En algunos casos, se pueden emplear suplementos nutricionales, aunque una dieta variada y equilibrada aporta, por sí sola, las suficientes vitaminas y minerales para satisfacer las necesidades energéticas. En el caso de deportistas con VIH que realizan actividades deportivas de alto nivel, con tal de cubrir sus necesidades calóricas y proteicas podría utilizarse la suplementación vitamínica, sobre todo vitaminas del grupo B, que están implicadas en el metabolismo energético.

Imagen: Nutrición y deporteHacer ejercicio antes de desayunar o justo después de una comida copiosa podría ser molesto. El mejor momento para entrenar es 30 minutos después de un tentempié ligero o de una bebida sustitutiva de una comida. Es importante no comer durante la sesión de entrenamiento. Tan pronto como hayas acabado, intenta ingerir una comida alta en carbohidratos y proteínas, con el fin de estimular el crecimiento del tejido muscular.

Esteroides


En ciertas circunstancias, como por ejemplo en personas con pérdida muscular grave, los médicos podrían prescribir esteroides anabolizantes como un modo para aumentar los niveles de energía y mejorar los efectos del ejercicio. También el uso de este tipo de esteroides podría ser eficaz a la hora de tratar la pérdida de peso. En cualquier caso, antes de tomarlos, es muy recomendable hablar con tu médico de VIH para que te aconseje si es una opción terapéutica apropiada para tu caso en particular.

Existen diferentes tipos de esteroides, de diferente calidad y potencia.
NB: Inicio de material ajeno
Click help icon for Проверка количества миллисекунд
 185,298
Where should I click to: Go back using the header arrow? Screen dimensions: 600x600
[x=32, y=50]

Un empleo inapropiado podría provocar daño hepático grave y también otros efectos secundarios de diferente consideración, entre los que se incluyen pérdida de pelo, agresividad y el desarrollo de características masculinas en mujeres.

En conclusión…


Según las Recomendaciones españolas sobre nutrición en el paciente con infección por VIH, las personas que practican deporte deberían tener en cuenta una serie de orientaciones específicas. Conocerlas e incorporarlas a tu rutina habitual podría resultarte útil.
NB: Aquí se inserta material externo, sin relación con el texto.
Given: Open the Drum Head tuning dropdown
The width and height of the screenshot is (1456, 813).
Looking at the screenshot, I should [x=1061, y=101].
  • Calcular el aporte calórico necesario de forma individual.
  • Fraccionar la dieta en 5 ó 6 tomas al día.
  • Aportar, al menos, un 60% de la dieta en forma de carbohidratos de bajo índice glucémico.
  • Limitar los carbohidratos de alto índice glucémico a <10% del total.
  • Las proteínas serán de alto valor biológico y representarán un 10-15% del aporte calórico total.
  • Las grasas se limitarán a un máximo del 30%. Se prefieren las de origen vegetal.
  • Valorar los suplementos nutricionales para cubrir los requerimientos calórico-proteicos.
  • Si es necesario, utilizar suplementos con vitaminas del grupo B, A y E.
  • En caso de que sea necesario, suplementar con minerales, principalmente hierro, zinc y selenio.
  • Control riguroso del metabolismo hidroelectrolítico (el balance hidroelectrolítico consiste en ajustar la excreción de agua y electrolitos —sodio, potasio, etc.— con las entradas de los mismos en el organismo. Los ingresos y pérdidas de agua deben hallarse adecuadamente equilibrados en reposo y ejercicio).
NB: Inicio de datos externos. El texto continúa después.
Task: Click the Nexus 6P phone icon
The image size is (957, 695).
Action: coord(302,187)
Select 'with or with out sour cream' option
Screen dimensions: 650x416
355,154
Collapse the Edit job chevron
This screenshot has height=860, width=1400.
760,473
Si decides lanzarte a la práctica del deporte, es aconsejable que consultes con tu médico y/o con un especialista en nutrición con experiencia en la atención de personas con VIH. En caso de duda, te podrán orientar sobre las necesidades dietéticas que más se adaptan a tu situación individual.


Fuente:    
  • Polo R, Gómez-Candela C, Miralles C. Recomendaciones de SPNS/GEAM/SENBA/SENPE/AEDN/SEDCA/GESIDA sobre nutrición en el paciente con infección por VIH. Ministerio de Sanidad y Consumo. Madrid, 2006.